Organisations like the Bharat Sevashram Sangha and Hindu Mahasabha played a crucial role in both processes, often providing what we can call intellectual justifications for such strategies. If Mukherji propagated demographic fears, the Mahasabha and the Sangha worked on the ideological mission of keeping the Hindu community together. This required preventing restless and assertive lower caste communities from breaking away from the dominance of the upper caste bhadralok.
Founded by Swami Pranabananda in 1917, one of the Sangha’s primary missions was urging Hindus to fortify themselves as an unbreachable, unified community. Such a mission called for an end to caste discrimination and the practice of untouchability. To achieve its ideological ends, Hindu organisations identified tribals and Dalits as their primary target groups. [...] The campaigns, aimed at reorganising the village economy, carried out social work in backward areas. [...]
By 1926, the Sangha ran more than a dozen ashrams in areas of eastern and southern Bengal dominated by marginalised caste communities. The organisation founded Hindu Milan Mandirs, conceptualised on the lines of mosque gatherings, apart from launching Rakshi Dals comprising armed volunteers to defend Hindus against enemies. This movement for the assimilation of Hindus (Hindu Samanvyay Andolan) worked on multiple registers. The Hindu Milan Mandir provided spaces to hold prayers, conduct rituals and festivals, and deliberate on issues related to Hindu society. The young were taught history, the elderly given an education in the Shastras. There were libraries with books on Hinduism and the Hindu way of life. Schools of martial arts training were set up for self-defence.

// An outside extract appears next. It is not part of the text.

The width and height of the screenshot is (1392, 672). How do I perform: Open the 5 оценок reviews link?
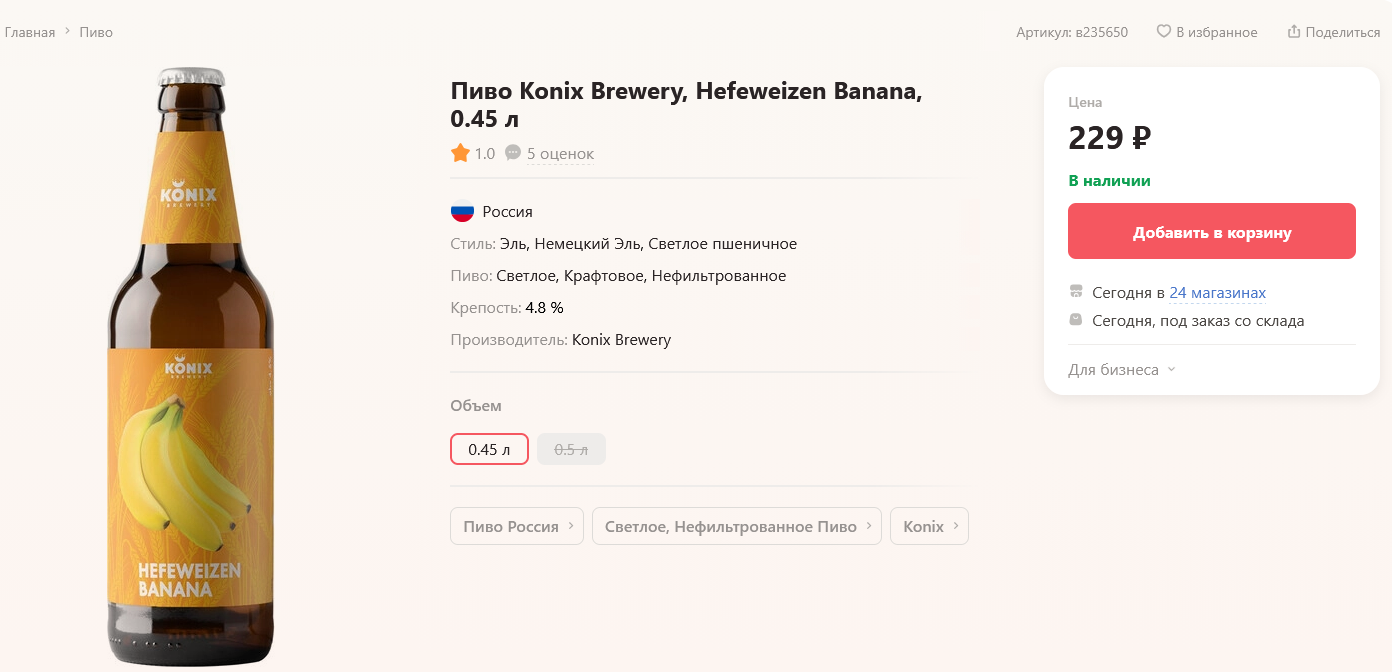[560, 154]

Through the 1930s and 1940s, both the Mahasabha and the Sangha worked in tandem to fortify the Hindu community as one. Even as the BSS urged upper castes to end untouchability, it also asked lower castes to integrate themselves with the larger Hindu community by giving up their “hatred” of upper castes. These organisations wanted to direct Dalit anger at Muslims, representing them as the primary other and threat to Hindus. The Sangha’s spaces of Hindu congregation, Pranabananda believed, would facilitate organising as a homogenous, non-porous community. They served, or at least attempted to serve, the purpose of subsuming smaller oppositional caste-based identities into a sweeping fold of Hindu identity. Such a ubiquitous Hindu identity, proponents hoped, would steer groups away from caste antagonism and towards building a Hindu Dharma Rashtra. In some ways, the scale and operations of this intricate organisational network resembled the structure of the RSS, founded in 1925. During riots and famines, Hindu Milan Mandir volunteers would rush to the aid of Hindus, collecting monthly subscriptions and food from each member.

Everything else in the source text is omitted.